Все, что накопилось во мне. Все заткнутое, затоптанное, замолченное, о чем отказывалась думать, что запрещала себе чувствовать — все вскипело, расширилось, вытолкнулось и нашло выход, на который, оказалось, можно только смотреть молча.
 
***
А потом что-то зудело во мне, что-то ныло и пытало меня. Я позвонила и спросила, нельзя ли мне прийти, посмотреть на ту картину.

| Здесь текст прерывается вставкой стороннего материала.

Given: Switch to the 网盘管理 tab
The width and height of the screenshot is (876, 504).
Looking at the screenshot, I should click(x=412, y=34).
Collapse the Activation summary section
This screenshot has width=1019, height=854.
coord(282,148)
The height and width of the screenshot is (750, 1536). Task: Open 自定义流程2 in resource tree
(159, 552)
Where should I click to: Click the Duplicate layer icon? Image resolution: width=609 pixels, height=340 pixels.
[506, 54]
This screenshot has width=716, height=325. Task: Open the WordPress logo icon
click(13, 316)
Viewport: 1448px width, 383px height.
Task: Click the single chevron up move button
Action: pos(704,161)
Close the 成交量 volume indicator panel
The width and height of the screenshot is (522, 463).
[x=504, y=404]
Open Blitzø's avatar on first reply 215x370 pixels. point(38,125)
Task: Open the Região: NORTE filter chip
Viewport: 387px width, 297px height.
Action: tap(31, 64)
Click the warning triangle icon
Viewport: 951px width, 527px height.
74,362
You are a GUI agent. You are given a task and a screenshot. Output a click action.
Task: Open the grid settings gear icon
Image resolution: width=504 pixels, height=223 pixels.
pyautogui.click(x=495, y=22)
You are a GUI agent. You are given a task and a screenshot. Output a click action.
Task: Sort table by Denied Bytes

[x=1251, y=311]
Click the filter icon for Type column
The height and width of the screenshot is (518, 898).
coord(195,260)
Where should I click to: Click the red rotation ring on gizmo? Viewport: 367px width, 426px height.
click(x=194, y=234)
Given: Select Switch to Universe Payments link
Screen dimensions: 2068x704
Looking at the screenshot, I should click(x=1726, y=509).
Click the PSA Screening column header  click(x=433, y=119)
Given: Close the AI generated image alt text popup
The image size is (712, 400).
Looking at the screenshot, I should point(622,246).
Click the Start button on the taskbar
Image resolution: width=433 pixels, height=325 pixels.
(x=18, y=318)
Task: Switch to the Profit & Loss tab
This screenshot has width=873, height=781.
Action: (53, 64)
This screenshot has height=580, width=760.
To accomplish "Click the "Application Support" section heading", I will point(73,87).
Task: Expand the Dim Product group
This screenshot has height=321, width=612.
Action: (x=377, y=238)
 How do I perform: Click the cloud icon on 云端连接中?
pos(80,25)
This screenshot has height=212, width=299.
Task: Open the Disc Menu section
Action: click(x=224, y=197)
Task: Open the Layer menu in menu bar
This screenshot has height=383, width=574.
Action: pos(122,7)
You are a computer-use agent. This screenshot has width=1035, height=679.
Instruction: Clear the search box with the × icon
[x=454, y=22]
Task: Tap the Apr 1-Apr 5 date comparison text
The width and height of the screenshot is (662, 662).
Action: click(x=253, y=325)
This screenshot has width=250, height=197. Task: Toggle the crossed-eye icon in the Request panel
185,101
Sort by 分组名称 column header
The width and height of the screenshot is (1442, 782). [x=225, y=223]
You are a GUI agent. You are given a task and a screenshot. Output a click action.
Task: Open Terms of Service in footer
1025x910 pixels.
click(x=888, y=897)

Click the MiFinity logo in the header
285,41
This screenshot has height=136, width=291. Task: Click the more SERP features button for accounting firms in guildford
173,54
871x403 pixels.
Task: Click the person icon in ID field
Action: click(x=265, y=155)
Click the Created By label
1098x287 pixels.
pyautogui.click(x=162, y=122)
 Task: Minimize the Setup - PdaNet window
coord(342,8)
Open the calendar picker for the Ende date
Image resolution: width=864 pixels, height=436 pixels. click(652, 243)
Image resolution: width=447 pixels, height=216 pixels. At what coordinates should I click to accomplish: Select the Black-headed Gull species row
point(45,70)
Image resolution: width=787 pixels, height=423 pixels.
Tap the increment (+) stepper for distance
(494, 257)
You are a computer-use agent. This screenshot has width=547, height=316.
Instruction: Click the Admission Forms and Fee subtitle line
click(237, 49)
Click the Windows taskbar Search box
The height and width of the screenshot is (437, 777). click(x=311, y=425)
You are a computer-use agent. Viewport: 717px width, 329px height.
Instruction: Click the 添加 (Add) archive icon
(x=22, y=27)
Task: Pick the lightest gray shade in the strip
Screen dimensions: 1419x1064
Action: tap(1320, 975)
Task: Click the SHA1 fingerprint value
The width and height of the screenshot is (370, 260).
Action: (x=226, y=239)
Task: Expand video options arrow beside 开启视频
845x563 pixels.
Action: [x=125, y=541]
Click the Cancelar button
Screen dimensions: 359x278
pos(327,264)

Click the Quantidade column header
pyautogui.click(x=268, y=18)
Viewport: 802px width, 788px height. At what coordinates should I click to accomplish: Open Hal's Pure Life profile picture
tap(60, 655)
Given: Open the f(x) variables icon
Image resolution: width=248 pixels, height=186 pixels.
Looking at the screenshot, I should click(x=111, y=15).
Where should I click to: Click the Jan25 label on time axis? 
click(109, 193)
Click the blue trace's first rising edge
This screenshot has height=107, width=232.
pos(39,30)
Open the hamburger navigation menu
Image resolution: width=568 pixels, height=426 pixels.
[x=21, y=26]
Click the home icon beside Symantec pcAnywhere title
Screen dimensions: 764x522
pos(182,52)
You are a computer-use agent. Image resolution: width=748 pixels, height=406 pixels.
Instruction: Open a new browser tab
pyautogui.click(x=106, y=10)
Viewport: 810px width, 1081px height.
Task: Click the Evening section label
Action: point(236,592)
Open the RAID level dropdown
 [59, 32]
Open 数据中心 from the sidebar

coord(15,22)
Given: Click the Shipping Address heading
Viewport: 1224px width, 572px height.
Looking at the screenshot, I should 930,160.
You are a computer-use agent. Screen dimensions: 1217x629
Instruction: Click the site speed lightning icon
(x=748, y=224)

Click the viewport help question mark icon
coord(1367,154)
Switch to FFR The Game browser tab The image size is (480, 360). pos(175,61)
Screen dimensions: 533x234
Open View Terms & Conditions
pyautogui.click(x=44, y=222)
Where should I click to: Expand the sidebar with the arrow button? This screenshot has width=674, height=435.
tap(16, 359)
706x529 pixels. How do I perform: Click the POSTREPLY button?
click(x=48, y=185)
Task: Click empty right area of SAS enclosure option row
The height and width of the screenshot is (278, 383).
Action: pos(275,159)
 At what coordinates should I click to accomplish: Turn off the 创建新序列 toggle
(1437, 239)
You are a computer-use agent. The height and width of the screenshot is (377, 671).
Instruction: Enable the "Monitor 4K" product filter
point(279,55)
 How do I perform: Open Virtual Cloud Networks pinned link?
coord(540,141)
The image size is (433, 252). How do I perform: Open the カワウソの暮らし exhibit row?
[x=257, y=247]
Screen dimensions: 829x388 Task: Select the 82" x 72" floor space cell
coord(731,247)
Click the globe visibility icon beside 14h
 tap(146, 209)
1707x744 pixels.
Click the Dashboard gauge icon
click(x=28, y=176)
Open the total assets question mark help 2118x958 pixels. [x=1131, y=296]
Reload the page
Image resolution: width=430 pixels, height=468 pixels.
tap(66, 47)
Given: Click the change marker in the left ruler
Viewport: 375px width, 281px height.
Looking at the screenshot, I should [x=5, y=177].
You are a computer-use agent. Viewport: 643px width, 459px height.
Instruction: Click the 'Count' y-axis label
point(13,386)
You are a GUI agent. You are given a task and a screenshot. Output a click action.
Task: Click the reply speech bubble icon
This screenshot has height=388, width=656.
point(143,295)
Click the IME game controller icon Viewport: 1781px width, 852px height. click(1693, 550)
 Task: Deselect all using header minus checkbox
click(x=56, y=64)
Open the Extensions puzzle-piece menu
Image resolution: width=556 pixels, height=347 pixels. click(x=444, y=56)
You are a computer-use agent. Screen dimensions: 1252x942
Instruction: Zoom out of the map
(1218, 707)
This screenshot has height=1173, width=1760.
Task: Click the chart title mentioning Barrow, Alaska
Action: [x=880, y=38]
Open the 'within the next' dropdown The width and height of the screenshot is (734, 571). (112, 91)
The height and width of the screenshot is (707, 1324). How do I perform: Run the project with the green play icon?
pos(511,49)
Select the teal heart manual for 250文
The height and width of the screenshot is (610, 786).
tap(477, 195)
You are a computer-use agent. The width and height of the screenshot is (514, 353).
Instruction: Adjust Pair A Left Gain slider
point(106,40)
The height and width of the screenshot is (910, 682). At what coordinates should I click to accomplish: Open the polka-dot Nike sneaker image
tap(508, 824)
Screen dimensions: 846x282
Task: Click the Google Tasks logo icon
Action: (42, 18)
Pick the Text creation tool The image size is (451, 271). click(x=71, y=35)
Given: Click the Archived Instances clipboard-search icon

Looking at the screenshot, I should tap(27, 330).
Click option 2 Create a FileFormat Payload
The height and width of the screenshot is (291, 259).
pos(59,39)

Я увидела ее снова как будто толчком. Я сглотнула, задержала дыхание. А она висела передо мной, крича яркими красками, и затягивала мой взгляд пятном музыкантов.
 
Я смотрела на нее исподлобья, с недоброжелательной настороженностью и тоскливой грустью. Мне казалось, она вся закрылась в себе, и музыканты в показном спокойствии делают вид, что отданы целиком только музыке.
 
Я попросила хозяина выйти; выключила верхний свет, включила светильник над картиной. Она медленно, неспешно как будто повернулась ко мне лицом. Отразили блики яркие краски вывесок, наполнились высокомерием фигуры посетителей ресторанов. Оставили музыку и, кажется, насмешливо и выжидательно посмотрели на меня музыканты. Со спокойным вниманием я приняла этот вызов и продолжала смотреть.
 
Я не создала ее бездушной, и в этом все дело. Я не смогла, мне не дало ощущение вины, стыда, заглушаемые упорно и сильно. Это они подтолкнули меня к тому, чтобы исказить ощущение от музыкантов — и вот теперь музыканты, с легкостью, подаренной им мною, притворявшиеся и обманывавшие других, с наглым вызовом напоминали мне самой: ты знаешь и мы знаем; мы знаем. Я отождествляла себя с ними, рисуя, и оправдывалась, лицемеря через них. Я вложилась в них непризнанным стыдом, надругалась над откровенностью, доверчиво отданной мне реальностью, я изнасиловала ее и себя изнутри — и вот картина получила свою душу: душу калеки, надтреснутую и уродливую, злобой и ложью отдающуюся внутри. Неприглядная реальность, прикрытая искуссным макияжем, приветствовала — и зачаровывала меня.
 
Я начала приходить каждый вечер и часами сидела и смотрела на картину — и каждый день я находила в музыкантах новое, особое выражение. Я как будто общалась с ними, но общалась непримиримо — они обвиняли меня, издевались, смеялись, а в другие дни как будто прислуживали мне, признавая меня главной. Они терзали меня, а я приходила опять и опять, тянулась к этому наказанию, одержимая чувством, что мне надо все искупить; и раз за разом искупление оказывалось недостаточным; легче не становилось; я приходила снова.
 
Через неделю хозяин в первый раз предложил мне остаться ночевать, потому что ехать домой было уже слишком поздно. Еще через неделю он выдал мне ключи. У меня появилась своя комната.
 
Однажды вечером он подошел сзади. Поднял меня, повернул к себе.
 
Он целовал меня похотливо и с чувством, нисколько не смущаясь безответностью.
 
Он отымел меня там же, на полу, напротив картины — безропотную, безучастную куклу, а я двигалась послушно, и затем, когда он взял меня на руки, трогательно обвила его шею руками и позволила отнести в мою комнату.
 
На следующий день я проснулась рано, солнце еще не встало. Я сняла со стены картину, босиком вышла в парк перед домом.
 
В утренних сумерках пламя ласкало ее, слизывало, коверкало.
 
Я стояла очень прямо; мои глаза начинали оживать, мое тело ныло — напротив моего искусства.